I am working on a project and I need to write a function to generate ID's for every client in our the company. There's an existing list of clients already and some of them have a numerical 5 to 6 digits ID ranging from 40,000 to 200,000. There are other existing clients that do not have an ID and I would like to keep consistency with the already existing ID numbers (e.g. 43606 or 125490).
So in order to keep a similar format I created an Exclusion_List that contains all of the existing ID numbers. Then I was going to write a function using np.random.uniform(low=40000, high=200000) so that generates a number within that range that would look similar to the other ID numbers.
The problem that I have is that I don't know how to set a loop to check if the randomly generated ID is already in the exclusion list and if so; to generate a new one then.
This is what I have so far:
exclusions = [43606,125490,...]
def ID_Generator(new_clients): # This is a list of new client
new_client_IDs = []
for client in new_clients:
ID = int(np.random.uniform(low=40000, high=200000))
while ID not in exclusions:
new_client_IDs.append(ID)
I am not sure how to handle the scenario when the randomly generated number is in the exclusion list. I would love the function to output a dataframe containing the client names in one column and the ID number in a second column.

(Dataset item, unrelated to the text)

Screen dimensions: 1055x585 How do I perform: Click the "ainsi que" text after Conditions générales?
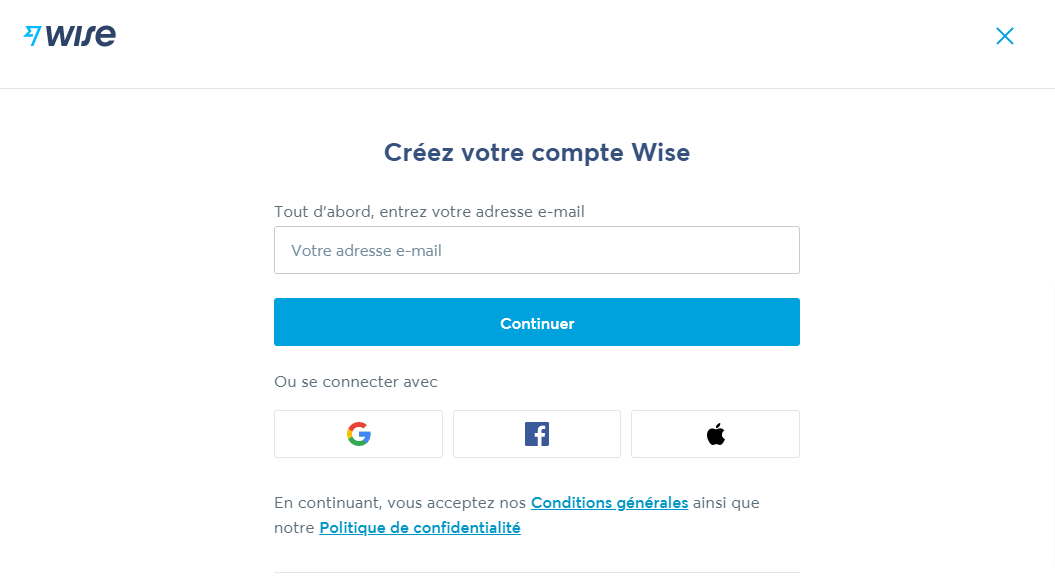(726, 502)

Appreciate any help on this!
Similar answer to Niranjan, but no list comprehension needed,
import numpy as np
import pandas as pd
exlcusion_list = [43606,125490]
free_ids = np.arange(40000, 200000)
free_ids = free_ids[~np.isin(free_ids, exlcusion_list)]
def get_ids(client_names):
new_client_ids = np.random.choice(free_ids, len(client_names), replace=False)
return pd.DataFrame(data=new_client_ids, index=client_names, columns=["id"])
print(get_ids(["Bob", "Fred", "Max"]))
which gives
id
Bob 125205
Fred 185058
Max 86158
Simple approach I can think as of now is.
Generate a list from 40000-200000.
Remove all the exclusions from the above list.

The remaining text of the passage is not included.